Aidan was watching her, but he seemed impatient. As if he was being polite, rather than interested in what she was saying. When she finished, he studied her a moment longer then took her arm and said, “Let’s take a walk.”
She started to pull her arm away, but he tightened his hold, and she didn’t want to make a scene, especially since she didn’t have a chance of breaking away if he didn’t want her to.
“Why are we walking?” she demanded in an angry whisper.
“Because you need to know some things, and we need privacy for this conversation.”
She glanced over to see his jaw clenched as he stared straight ahead. “You could have asked,” she muttered, but stopped struggling.
“Please,” he said insincerely.
Rachel wanted to tell him to shove it, but she wanted to know what was going on even more, so she held her silence and kept walking.
…
Aidan had made his decision, but it hadn’t been easy. His loyalty to Rhodry, to family and clan, was in the very blood that ran through his veins. But Rachel…she was important, too. It was new to him, these feelings he had for her. It had never happened with any other woman. But his gut, and maybe his heart, was telling him she was just as important as those other loyalties. It wrecked him to know that she didn’t think he cared, that she thought she didn’t matter. And he wasn’t willing to let that go. He’d lived this long by trusting his instincts. He knew Rhodry would understand.

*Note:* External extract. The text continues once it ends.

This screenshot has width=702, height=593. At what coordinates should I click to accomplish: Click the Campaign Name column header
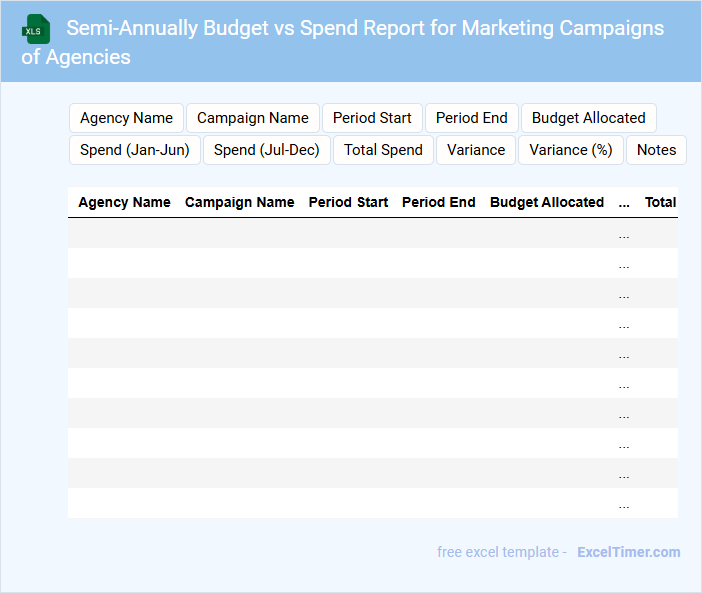click(x=240, y=202)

They finally stopped in the deep shadows beneath an ancient grandfather tree, the branches so heavy that they drooped almost to the ground. Aidan pulled Rachel into the quiet beneath that canopy and pressed her up against the trunk. She gave him a hostile stare, but didn’t try to get away, which he took as a positive sign.
Resting his forearms against the rough bark to either side of her head, he leaned close enough to feel her breath on his skin, to feel the humming tension in her stance. “I know you think we’re secretive, probably too much. But Harp has good reasons for that. You’ve seen what would happen if news of our existence got out.”

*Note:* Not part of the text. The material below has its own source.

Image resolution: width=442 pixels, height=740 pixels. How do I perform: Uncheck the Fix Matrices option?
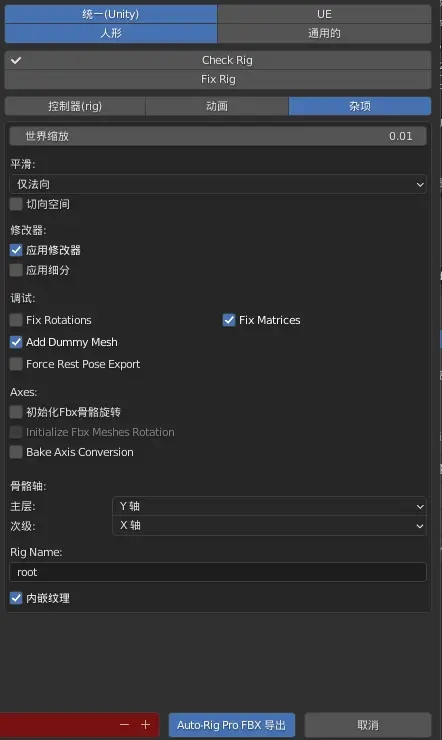[x=229, y=320]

“You mean shifters,” she said quietly, her eyes reflecting horror at what the invaders had tried to do to him. “I’d like to say it was an aberration, a few Earthers willing to undertake unspeakable activities for money.” Her eyes closed briefly as she shook her head. “But it wasn’t. It they’d succeeded…”
“But they didn’t,” he reminded her. “Because of you, and because we don’t tolerate invaders of any kind, but especially not those who mean us harm.”
“I get all of that, but what’s it got to do with Amanda Sumner? I know she’s here, for Christ’s sake. What’s the big deal?”
“The big deal, as you say…” He paused, knowing his decision was the right one, but still struggling with going against Rhodry’s last position on the matter. “She’s pregnant,” he snapped out, and felt an odd rush of relief. “Amanda’s pregnant.”
Rachel stared at him, her heart beating faster against his chest. “Pregnant?” she whispered. “How far…”
“A few more weeks, if she holds out that long.”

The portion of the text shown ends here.